Stored records:
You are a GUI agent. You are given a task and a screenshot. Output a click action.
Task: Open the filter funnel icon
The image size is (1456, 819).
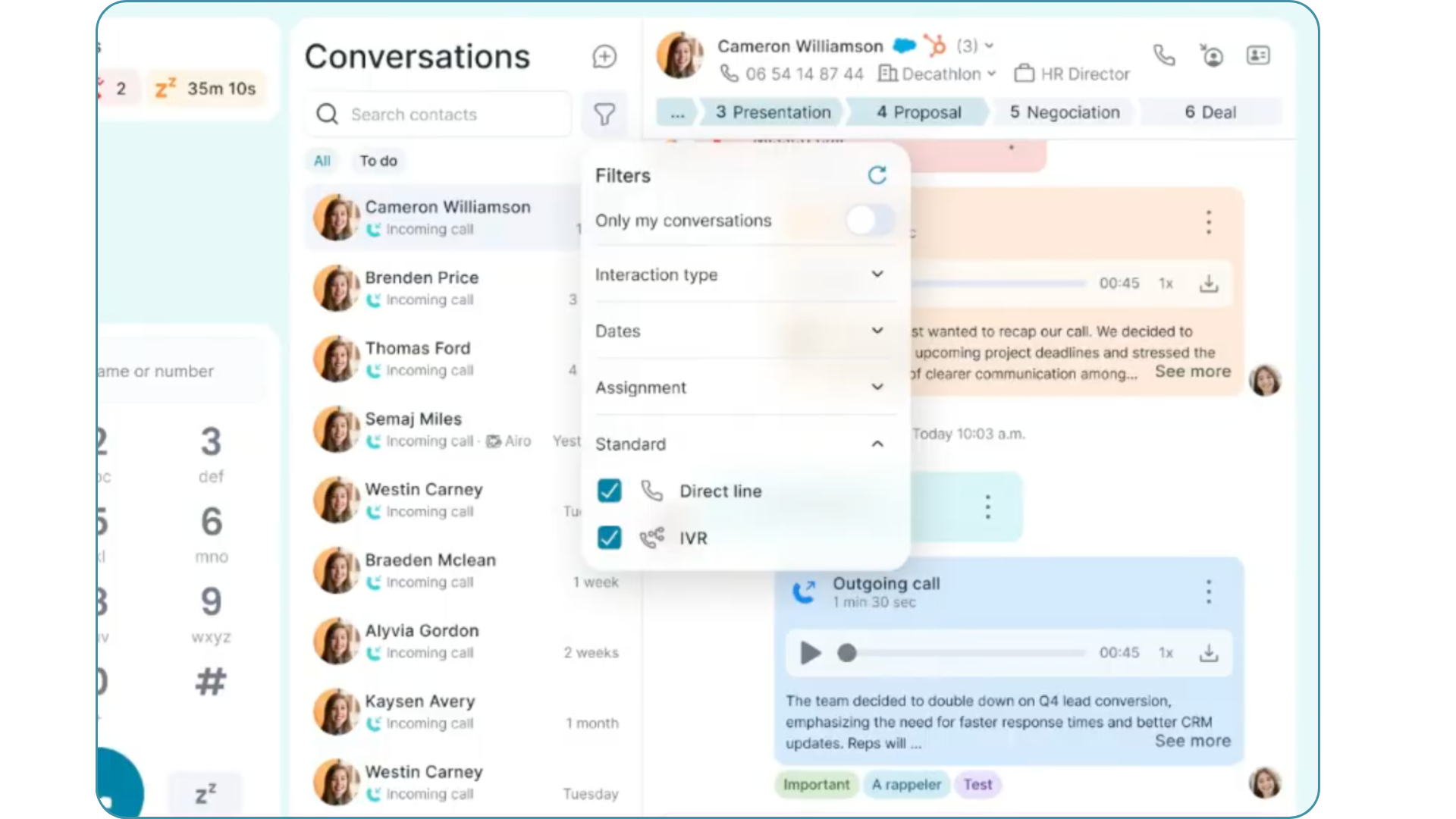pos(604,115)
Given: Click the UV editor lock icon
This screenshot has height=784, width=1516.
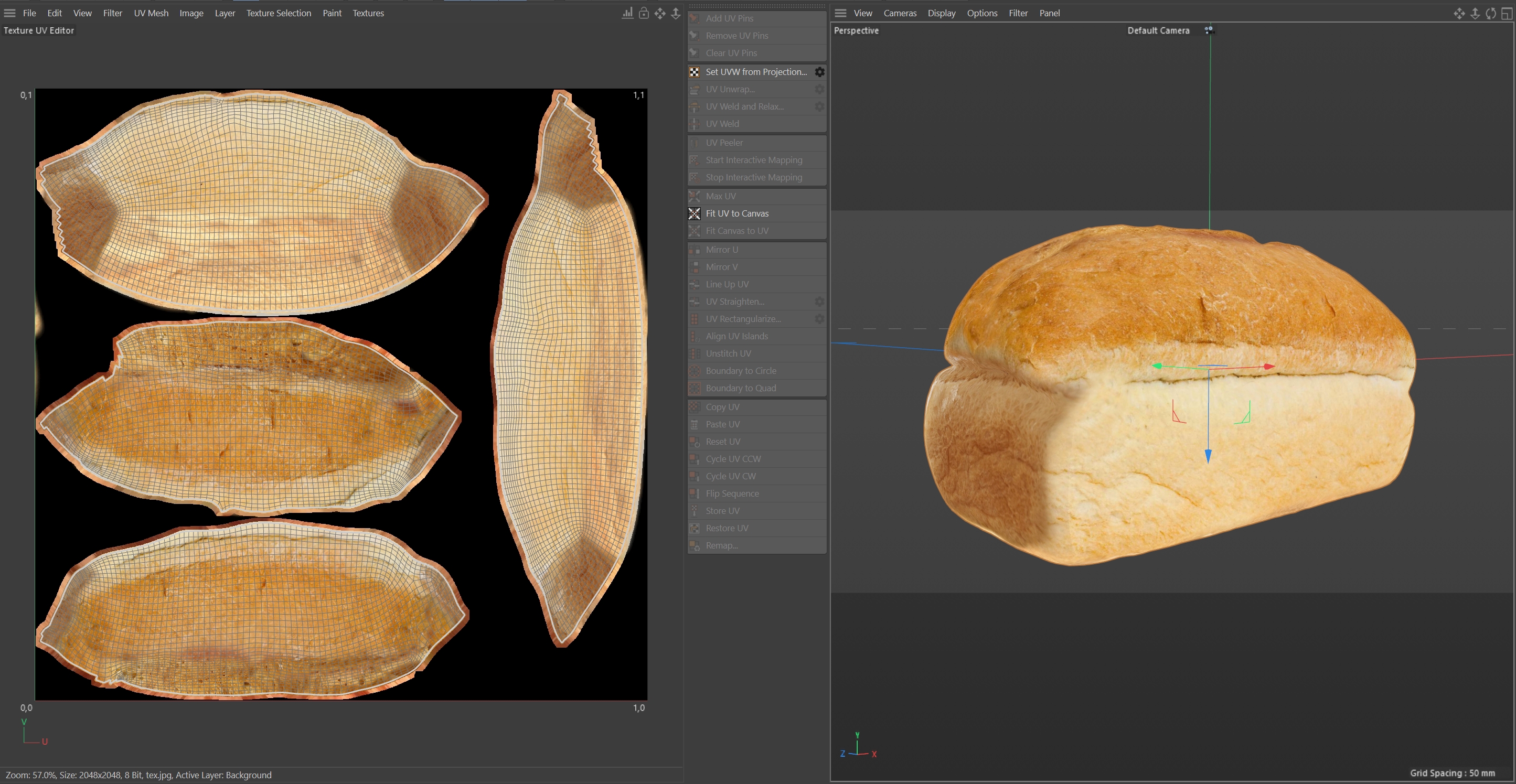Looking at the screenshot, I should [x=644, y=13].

**WORK REQUIRED:**
Copy every line from the records that holds the string "icon".

**WRITTEN RESPONSE:**
Task: Open the filter funnel icon
Given: Click the UV editor lock icon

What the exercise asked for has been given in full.